True Christian living requires us to live according to Kingdom standards which bring Heaven to earth.

Christianity and the Problem of Human Violence: Part 117: Narrative Christus Victor

By Stephen R. Kaufman, M.D.

We have seen that satisfaction atonement theories and the moral influence theory are problematic. They arose in part because many Christian theologians rejected the earlier Christus Victor framework because it posits that Satan played a necessary part in God’s divine plan. However, satanic forces are very real, and they militate against the realization of God’s realm in which, the Bible relates, all Creation will live in peace and harmony. Consequently, Weaver has articulated a framework that depicts Jesus’ life and death as designed to nonviolently overcome satanic forces. She has suggested the term “narrative Christus Victor,” because it relies heavily on the Gospel and Revelation narratives.

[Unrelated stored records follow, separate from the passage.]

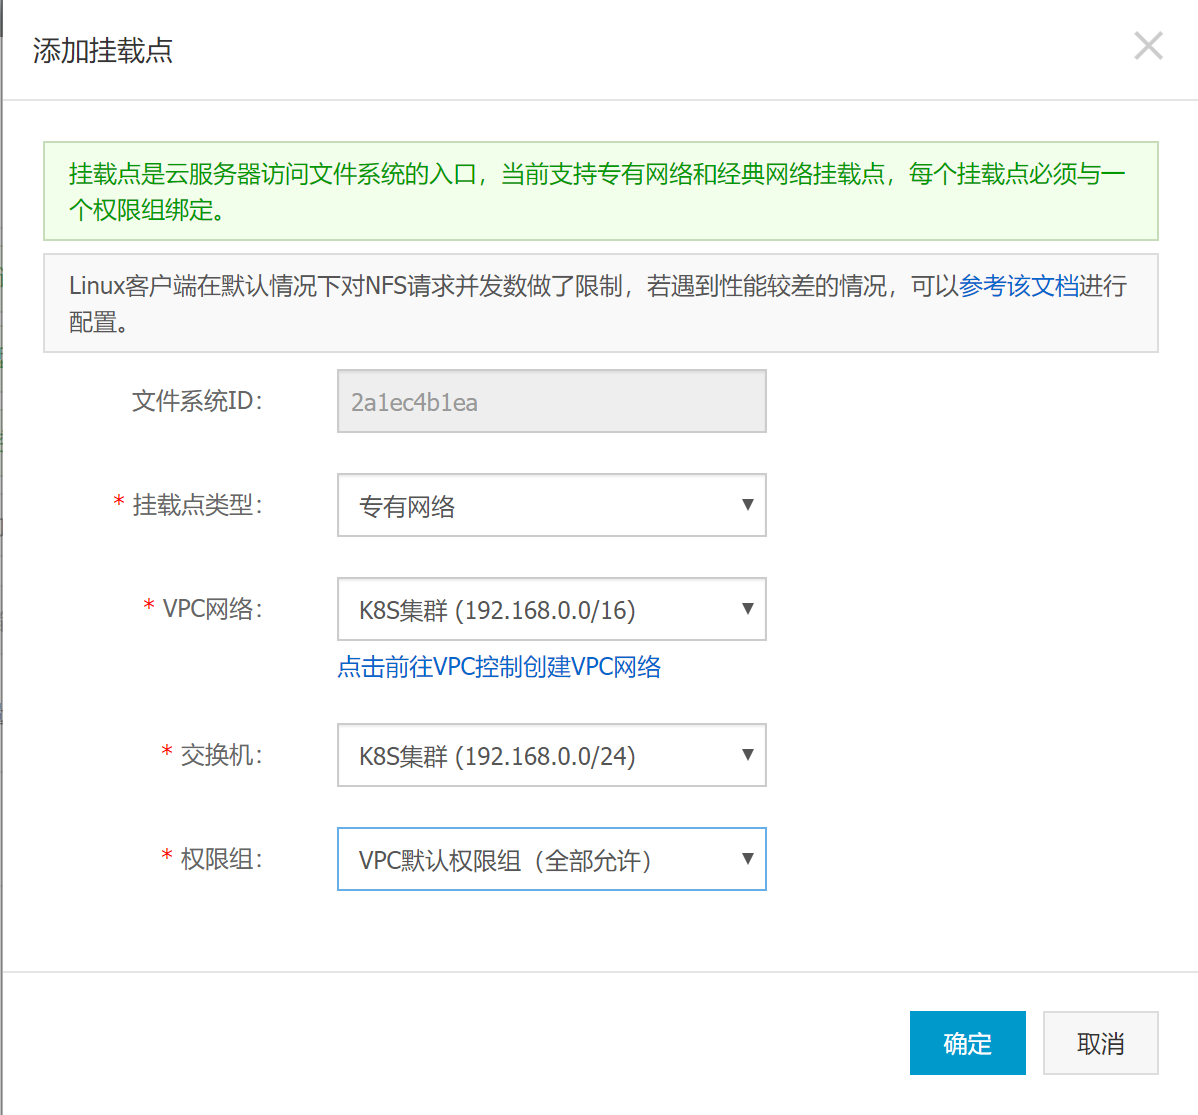Click the arrow icon of 交换机 selector
This screenshot has width=1198, height=1115.
(747, 755)
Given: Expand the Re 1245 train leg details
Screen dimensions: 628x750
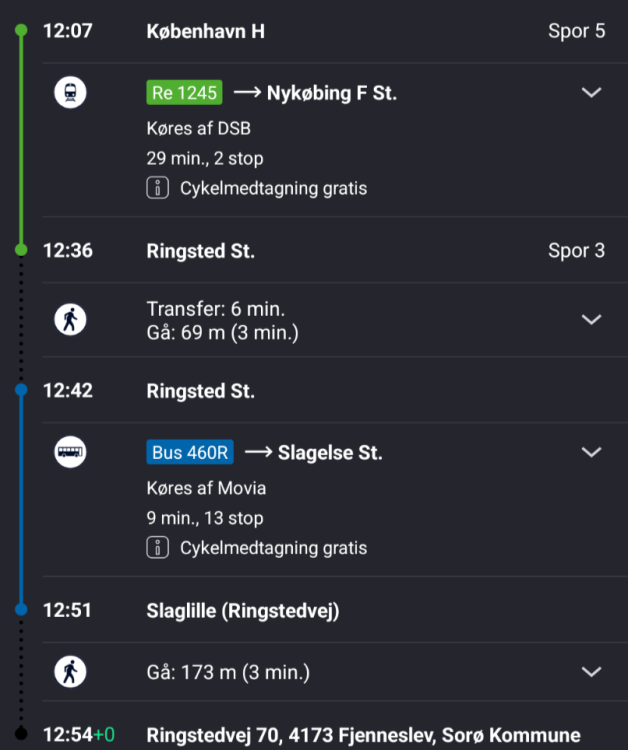Looking at the screenshot, I should click(x=591, y=93).
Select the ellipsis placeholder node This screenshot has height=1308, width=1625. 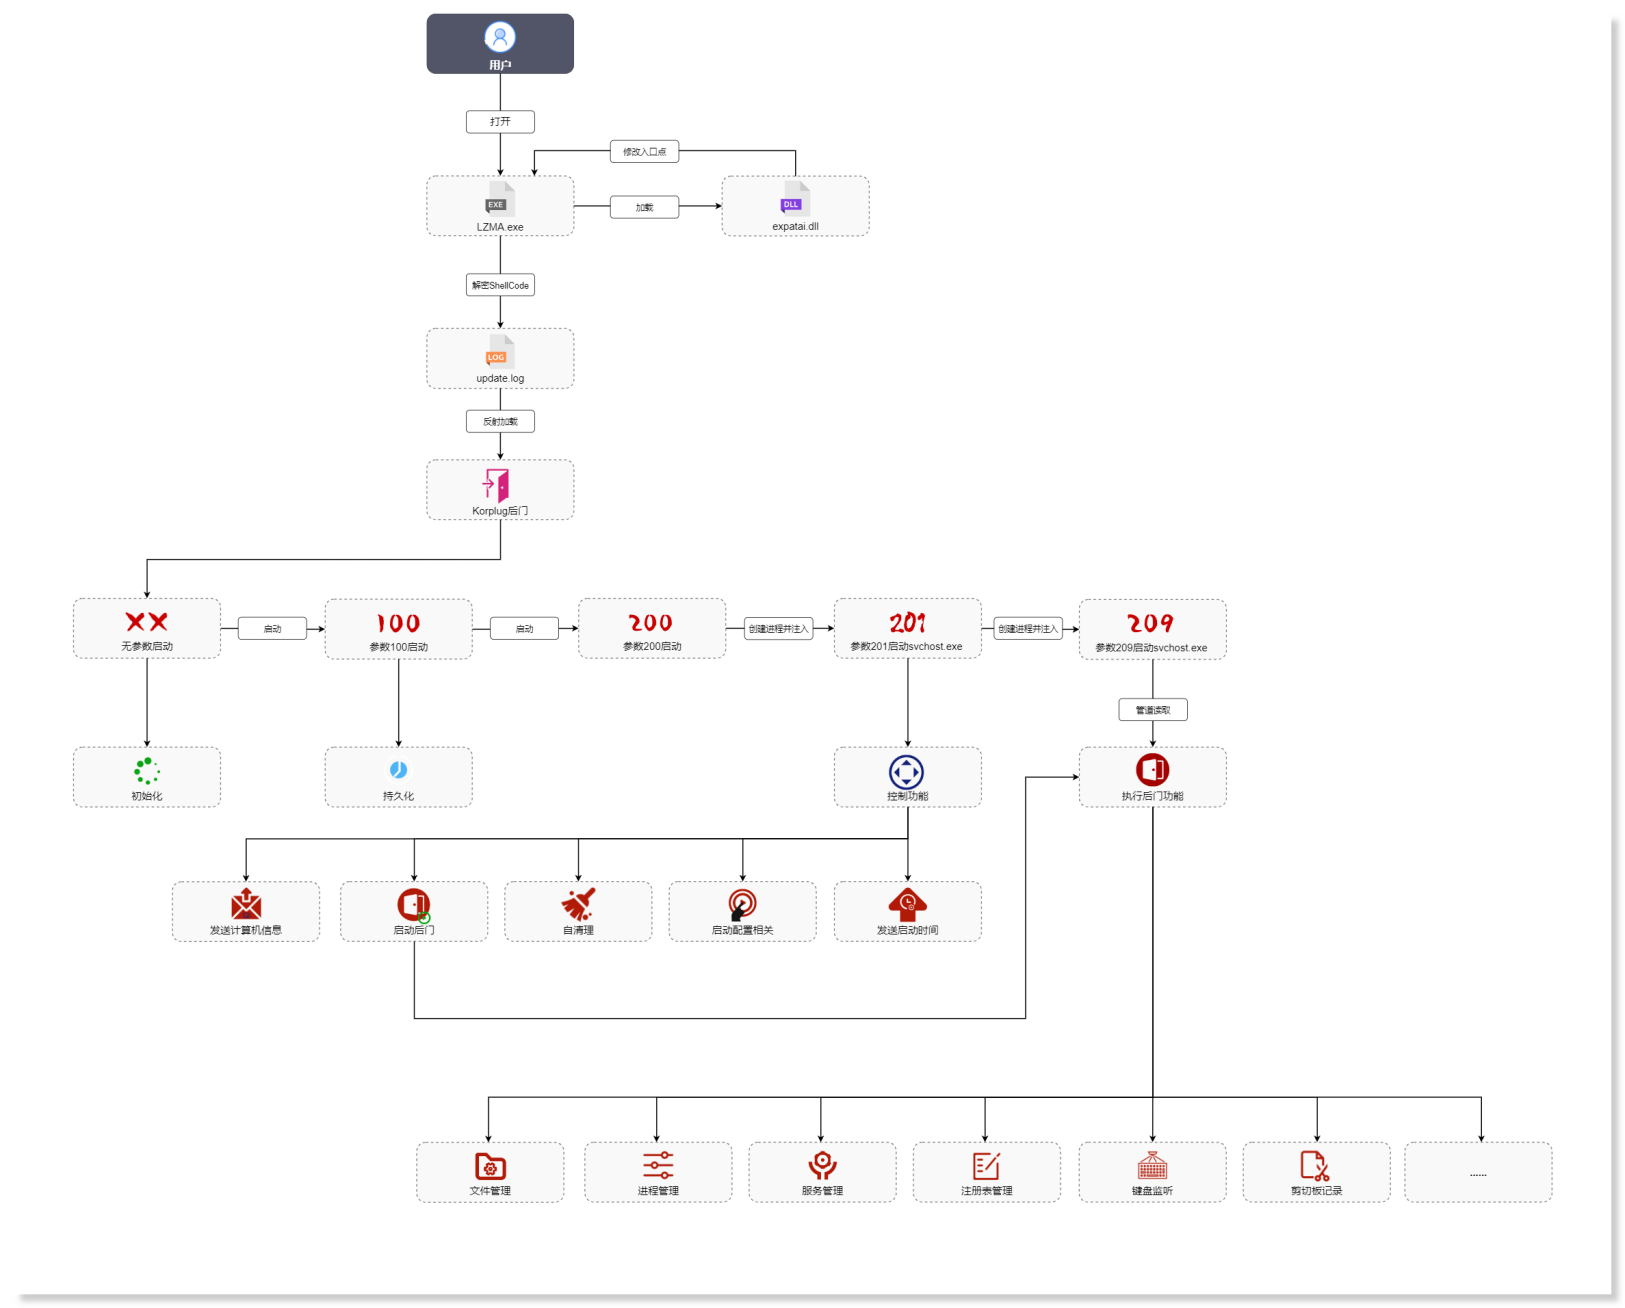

In the Gospel narratives, Jesus taught about the reconciling and redemptive power of love and forgiveness, while Revelation describes a cosmic battle between God’s forces and those of Satan. The cosmic imagery depicts the cosmic importance of the conflict and should not, in my opinion and that of many scholars, be taken literally. As I will discuss, Revelation anticipates God’s reign on earth as a historical event, realized not with a sword but though the life, death, and resurrection of Jesus.

Weaver’s framework neither portrays Jesus as a passive victim nor as resisting his victimization by complaining about the injustice or fighting the powers and principalities that persecuted him. If Jesus had been passive, the mob would have concluded that he agreed with their verdict that he was satanic; if he had resisted his fate, the mob (unable to see its own violence) would have seen his actions as proof of guilt. Either way, he would have been just another in the endless series of scapegoats. Instead, he actively challenged the satanic structures by demonstrating, in word and deed, God’s loving plans for the world. He was well aware that, by challenging the authorities, he would prompt them to torture and murder and him. In life, Jesus made the realm of God visible, bringing light, life, and love to the world. In death, the resurrection established Jesus as ultimate victor in the conflict between good and evil.

As discussed previously, I see “Satan” as describing the human desires that lead to conflict, rivalry, hostility, and violence. Throughout human history, satanic desires for power have undermined the reign of God, and it is possible that Christian authorities have been gripped by the same satanic desires that have always captivated people. While the Revelation equates the violent and rapacious Roman Empire with Satan1, the world has seen countless powers and principalities that have assumed this role.

Provocatively, Weaver suggests that the Christus Victor framework lost favor “. . . when the church came to support the world’s social order, to accept the intervention of political authorities in churchly affairs, and to look to political authorities for support and protection.”2 In other words, when the church joined the satanic powers and principalities, it sought atonement theologies that removed Satan from the picture.

It is tempting to condemn other people for yielding to Satan’s enticements, but none of us is immune. Whenever we harm any of God’s creation and call our actions righteous, our activities are satanic, because we are resisting and undermining God’s reign. It is indeed “Amazing Grace” that God forgives our participation with the same kind of powers that killed Jesus and lovingly invites all of us to join in the realm of God.

1. The symbolism in Revelation shows that the writer equated the Roman Empire with the forces of evil. For example, the seven-headed dragon (Revelation 12:3) relates to the seven hills of Rome as well as a sequence of seven emperors.

2. Weaver, J. Denny. “Violence in Christian Theology” Cross Currents July 2001.